Their violent advantage was slowly lost over the next few minutes as reinforcements began to arrive. The wave pushed back felling raiders and tone of savagery became overwhelming, the frenzy deafening. Smarter raiders knew that the day was won, and now it was time to make it out alive. With each stab and slash forwards they took a step backwards, falling back to their boarding point. They stepped on corpses, kicked discarded cargo to the side, and never took their eyes off the darkened trainmen. The abyss of black eyes was gazing back at them.

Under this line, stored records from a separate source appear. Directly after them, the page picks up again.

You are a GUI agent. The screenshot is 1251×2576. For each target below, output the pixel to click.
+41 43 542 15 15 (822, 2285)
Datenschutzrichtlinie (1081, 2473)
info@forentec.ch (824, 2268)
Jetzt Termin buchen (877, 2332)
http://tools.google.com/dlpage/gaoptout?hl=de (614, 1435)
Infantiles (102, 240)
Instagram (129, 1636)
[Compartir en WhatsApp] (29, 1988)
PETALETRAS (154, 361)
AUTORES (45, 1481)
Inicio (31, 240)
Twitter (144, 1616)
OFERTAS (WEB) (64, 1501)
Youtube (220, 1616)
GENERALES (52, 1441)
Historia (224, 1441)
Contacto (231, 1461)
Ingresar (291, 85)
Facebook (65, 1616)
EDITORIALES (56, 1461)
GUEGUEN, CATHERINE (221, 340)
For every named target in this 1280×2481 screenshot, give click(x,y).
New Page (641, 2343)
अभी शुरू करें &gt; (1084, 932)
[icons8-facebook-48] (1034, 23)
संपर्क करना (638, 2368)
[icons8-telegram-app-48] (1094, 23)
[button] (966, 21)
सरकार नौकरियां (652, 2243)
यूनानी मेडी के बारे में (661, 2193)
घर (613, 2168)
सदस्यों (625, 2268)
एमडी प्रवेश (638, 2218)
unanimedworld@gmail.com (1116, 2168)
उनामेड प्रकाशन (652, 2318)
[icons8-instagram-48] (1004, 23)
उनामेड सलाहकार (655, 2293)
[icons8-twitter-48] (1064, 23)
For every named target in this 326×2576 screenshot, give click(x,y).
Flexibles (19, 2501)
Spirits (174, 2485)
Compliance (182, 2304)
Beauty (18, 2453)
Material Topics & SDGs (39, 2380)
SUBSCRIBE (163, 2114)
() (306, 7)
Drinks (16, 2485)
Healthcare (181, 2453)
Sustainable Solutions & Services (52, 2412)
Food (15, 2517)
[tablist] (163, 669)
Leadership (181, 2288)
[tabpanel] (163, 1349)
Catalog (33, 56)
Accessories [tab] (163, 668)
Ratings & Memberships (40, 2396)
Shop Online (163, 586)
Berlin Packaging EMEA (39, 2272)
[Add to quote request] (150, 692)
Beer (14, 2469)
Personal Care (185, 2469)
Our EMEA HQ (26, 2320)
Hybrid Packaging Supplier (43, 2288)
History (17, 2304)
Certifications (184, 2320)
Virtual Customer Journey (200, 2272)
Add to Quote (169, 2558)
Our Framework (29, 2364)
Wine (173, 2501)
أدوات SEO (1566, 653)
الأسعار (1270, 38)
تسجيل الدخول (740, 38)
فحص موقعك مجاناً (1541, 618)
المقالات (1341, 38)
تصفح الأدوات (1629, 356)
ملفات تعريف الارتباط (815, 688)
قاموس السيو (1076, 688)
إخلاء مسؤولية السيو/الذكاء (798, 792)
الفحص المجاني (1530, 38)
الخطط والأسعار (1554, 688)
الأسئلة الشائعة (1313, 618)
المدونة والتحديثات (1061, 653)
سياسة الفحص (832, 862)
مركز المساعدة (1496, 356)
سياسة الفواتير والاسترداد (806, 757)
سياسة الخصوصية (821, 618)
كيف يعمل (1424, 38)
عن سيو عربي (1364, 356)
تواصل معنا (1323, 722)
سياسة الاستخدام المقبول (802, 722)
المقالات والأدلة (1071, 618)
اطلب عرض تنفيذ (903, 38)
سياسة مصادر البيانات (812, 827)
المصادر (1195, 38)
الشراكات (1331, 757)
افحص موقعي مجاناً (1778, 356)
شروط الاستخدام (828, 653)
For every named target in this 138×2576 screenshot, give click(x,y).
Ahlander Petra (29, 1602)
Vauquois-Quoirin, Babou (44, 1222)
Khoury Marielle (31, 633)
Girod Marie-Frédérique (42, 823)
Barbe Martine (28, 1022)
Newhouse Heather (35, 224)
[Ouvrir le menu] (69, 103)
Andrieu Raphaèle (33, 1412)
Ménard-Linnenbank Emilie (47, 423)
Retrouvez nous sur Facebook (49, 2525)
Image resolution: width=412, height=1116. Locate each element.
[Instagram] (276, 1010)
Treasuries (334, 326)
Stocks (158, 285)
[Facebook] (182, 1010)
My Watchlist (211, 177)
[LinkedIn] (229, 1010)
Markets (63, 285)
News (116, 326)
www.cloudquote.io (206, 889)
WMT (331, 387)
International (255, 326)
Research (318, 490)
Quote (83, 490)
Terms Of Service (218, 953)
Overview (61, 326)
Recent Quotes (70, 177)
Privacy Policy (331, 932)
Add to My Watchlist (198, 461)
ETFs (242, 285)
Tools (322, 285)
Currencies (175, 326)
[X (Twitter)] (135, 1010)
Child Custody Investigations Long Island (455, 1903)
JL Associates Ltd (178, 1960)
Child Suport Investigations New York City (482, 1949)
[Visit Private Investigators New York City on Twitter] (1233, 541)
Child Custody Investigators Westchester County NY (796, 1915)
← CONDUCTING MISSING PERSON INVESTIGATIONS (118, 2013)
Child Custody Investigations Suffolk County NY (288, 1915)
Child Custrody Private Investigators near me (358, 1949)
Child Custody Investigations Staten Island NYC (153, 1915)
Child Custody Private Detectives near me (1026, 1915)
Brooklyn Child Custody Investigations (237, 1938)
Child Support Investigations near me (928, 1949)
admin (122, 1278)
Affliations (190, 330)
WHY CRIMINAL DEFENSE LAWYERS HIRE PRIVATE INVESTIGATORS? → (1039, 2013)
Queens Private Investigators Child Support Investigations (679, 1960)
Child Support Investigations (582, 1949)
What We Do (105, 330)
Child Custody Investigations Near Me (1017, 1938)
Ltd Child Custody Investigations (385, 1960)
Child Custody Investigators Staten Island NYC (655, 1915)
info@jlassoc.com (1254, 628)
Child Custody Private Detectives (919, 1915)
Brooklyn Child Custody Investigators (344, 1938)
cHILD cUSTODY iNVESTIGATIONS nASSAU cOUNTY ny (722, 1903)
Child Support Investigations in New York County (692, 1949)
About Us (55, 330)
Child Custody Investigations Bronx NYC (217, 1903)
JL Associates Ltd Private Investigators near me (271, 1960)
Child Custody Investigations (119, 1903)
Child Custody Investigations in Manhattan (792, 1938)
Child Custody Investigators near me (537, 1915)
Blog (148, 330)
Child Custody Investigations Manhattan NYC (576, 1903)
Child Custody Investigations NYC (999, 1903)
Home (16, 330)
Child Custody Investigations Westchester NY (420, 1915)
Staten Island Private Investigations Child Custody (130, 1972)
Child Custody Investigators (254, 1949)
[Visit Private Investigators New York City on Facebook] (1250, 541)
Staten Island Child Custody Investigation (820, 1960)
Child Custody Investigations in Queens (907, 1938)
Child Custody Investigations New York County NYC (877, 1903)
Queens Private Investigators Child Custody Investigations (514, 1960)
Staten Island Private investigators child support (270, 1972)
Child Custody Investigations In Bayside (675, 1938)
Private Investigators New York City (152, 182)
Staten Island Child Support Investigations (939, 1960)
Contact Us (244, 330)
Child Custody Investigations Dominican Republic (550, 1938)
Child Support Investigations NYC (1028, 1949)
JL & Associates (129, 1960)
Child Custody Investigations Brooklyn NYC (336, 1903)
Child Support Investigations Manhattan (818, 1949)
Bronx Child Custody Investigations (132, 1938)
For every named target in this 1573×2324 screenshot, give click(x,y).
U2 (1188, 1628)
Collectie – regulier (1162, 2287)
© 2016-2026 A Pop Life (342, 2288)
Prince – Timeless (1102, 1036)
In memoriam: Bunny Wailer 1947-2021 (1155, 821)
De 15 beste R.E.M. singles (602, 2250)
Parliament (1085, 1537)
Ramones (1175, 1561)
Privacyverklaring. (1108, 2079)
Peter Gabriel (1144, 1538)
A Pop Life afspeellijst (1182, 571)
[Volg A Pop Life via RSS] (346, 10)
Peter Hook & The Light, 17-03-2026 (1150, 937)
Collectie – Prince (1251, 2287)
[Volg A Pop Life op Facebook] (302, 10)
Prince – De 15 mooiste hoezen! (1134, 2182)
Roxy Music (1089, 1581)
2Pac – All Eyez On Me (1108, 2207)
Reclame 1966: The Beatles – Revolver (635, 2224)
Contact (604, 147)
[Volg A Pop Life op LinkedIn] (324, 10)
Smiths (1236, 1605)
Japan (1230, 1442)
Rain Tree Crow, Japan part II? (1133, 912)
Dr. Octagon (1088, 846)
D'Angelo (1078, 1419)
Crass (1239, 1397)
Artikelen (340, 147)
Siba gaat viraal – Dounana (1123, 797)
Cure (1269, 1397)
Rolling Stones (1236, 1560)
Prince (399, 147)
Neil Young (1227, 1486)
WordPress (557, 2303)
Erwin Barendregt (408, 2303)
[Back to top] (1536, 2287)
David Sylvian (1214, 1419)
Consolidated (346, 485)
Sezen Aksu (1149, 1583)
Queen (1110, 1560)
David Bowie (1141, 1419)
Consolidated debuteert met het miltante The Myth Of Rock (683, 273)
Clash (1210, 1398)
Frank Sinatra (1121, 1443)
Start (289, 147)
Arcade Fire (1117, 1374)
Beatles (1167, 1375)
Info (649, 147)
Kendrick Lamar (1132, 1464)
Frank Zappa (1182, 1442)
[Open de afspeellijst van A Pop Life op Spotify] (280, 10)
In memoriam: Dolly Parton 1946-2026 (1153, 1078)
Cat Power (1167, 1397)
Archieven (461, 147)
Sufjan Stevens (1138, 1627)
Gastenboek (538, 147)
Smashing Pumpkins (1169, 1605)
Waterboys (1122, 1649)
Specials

Dismounting the train was the last hurdle to overcome. Some leaped onto the parallel bikes with grace, others hesitated and were hacked to pieces before they could jump. Others swung on ropes, or decided to take their chances with the ground. The gun advantage was about to come into play, so they had to slow down, while staying tight against the train. They dodged pistol shots and hurled lumps of steel and waited for the sign. Gregory told them ten times before they left.
“There’s a gulch that starts just on the other side of the border. You’ll see a sign that read ‘land of enchantment.’ If you can’t read, the sign is yellow, and it has red crosses on it. Once you pass that sign, cut North and ride the throttles hard. The land slopes down fast. Get in the gulch, it’ll provide you cover.”
This advice didn’t stop three riders from taking 30 caliber bullets to the back.